▶ _Requirement A_:
Answer these questions from the text on Sidek Ali below, one line each:
(i) Who preceded him as High Commissioner of Brunei to India?
(ii) How many children does he have?
(iii) Who succeeded him as Ambassador of Brunei to Laos?
▶ _Requirement B_: In the text on Sidek Ali below, copy the part that opens with the words containing "Personal details" and closes with "Singapore since 2020.", substituting "Brunei" for "Bruneian" throughout.
▶ _Requirement C_:
Based on the text on Sidek Ali below, say whether each statement agrees with it, and quote the words that decide it:
(i) His term as High Commissioner to Singapore ended on 17 August 2024.
(ii) Noor Qamar Sulaiman preceded him as High Commissioner to Singapore.
(iii) He was born in Brunei.

High Commissioner of Brunei to Singapore
- In office 29 September 2020 – 17 August 2024
- Preceded by: Saifulbahri Mansor
- Succeeded by: Noor Qamar Sulaiman

High Commissioner of Brunei to India
- In office 16 May 2008 – 2020
- Preceded by: Abdul Ghafar Ismail
- Succeeded by: Alaihuddin Taha

Ambassador of Brunei to Laos
- In office 2006–2008
- Succeeded by: Johan Thani Abdullah

Personal details
- Born: Brunei
- Spouse: Mariaratnah Mohd Apong
- Children: 5
- Occupation: Diplomat; civil servant;

= Sidek Ali =

Bruneian diplomat

Sidek bin Ali is a Bruneian diplomat who formerly held the position of ambassador to Laos from 2006 to 2008, high commissioner to India from 2008 to 2020, and Singapore since 2020.

▶ _Dataset content_:
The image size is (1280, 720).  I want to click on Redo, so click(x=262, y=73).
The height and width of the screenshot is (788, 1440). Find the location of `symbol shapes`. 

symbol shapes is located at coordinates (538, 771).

▶ _Answer area A_:
(i) Abdul Ghafar Ismail
(ii) 5
(iii) Johan Thani Abdullah

▶ _Answer area B_:
Personal details
- Born: Brunei
- Spouse: Mariaratnah Mohd Apong
- Children: 5
- Occupation: Diplomat; civil servant;

= Sidek Ali =

Brunei diplomat

Sidek bin Ali is a Brunei diplomat who formerly held the position of ambassador to Laos from 2006 to 2008, high commissioner to India from 2008 to 2020, and Singapore since 2020.

▶ _Answer area C_:
(i) Yes: "In office 29 September 2020 – 17 August 2024"
(ii) No: "Preceded by: Saifulbahri Mansor"
(iii) Yes: "Born: Brunei"